▶ _Problem statement_:
Copy the line with "Where should I click to: Open" and all lines following it through the last line of the entries, exactly as written.

[Stored items]

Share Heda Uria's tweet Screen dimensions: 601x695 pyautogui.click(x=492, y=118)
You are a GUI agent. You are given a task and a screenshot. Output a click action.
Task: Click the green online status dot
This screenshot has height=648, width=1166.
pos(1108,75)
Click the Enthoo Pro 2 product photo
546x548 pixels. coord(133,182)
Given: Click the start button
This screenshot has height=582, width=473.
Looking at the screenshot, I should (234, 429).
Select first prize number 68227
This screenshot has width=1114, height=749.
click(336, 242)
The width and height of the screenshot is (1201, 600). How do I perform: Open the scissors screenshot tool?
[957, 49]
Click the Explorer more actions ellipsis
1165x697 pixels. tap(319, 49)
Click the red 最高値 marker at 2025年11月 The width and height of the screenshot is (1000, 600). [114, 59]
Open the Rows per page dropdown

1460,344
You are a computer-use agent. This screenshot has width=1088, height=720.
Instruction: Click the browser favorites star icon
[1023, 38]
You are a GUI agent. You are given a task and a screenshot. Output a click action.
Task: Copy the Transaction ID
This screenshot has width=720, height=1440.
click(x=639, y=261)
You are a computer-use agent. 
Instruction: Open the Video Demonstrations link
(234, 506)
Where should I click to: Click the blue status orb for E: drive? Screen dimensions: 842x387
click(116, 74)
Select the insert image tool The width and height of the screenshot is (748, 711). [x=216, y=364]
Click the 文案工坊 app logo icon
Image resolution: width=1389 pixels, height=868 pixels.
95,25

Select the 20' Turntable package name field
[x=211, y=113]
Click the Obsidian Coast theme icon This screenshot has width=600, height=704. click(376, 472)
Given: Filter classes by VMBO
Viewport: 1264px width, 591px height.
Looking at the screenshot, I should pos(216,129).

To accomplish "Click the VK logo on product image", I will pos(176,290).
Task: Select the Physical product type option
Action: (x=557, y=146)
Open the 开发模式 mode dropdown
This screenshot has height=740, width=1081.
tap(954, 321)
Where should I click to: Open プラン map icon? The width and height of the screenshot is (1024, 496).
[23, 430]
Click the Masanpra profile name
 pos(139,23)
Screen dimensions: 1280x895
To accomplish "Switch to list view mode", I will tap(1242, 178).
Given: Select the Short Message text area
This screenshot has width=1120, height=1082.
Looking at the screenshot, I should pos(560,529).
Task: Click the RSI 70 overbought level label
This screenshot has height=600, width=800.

▶ _Exercise solution_:
Where should I click to: Open プラン map icon? The width and height of the screenshot is (1024, 496).
[23, 430]
Click the Masanpra profile name
 pos(139,23)
Screen dimensions: 1280x895
To accomplish "Switch to list view mode", I will tap(1242, 178).
Given: Select the Short Message text area
This screenshot has width=1120, height=1082.
Looking at the screenshot, I should pos(560,529).
Task: Click the RSI 70 overbought level label
This screenshot has height=600, width=800.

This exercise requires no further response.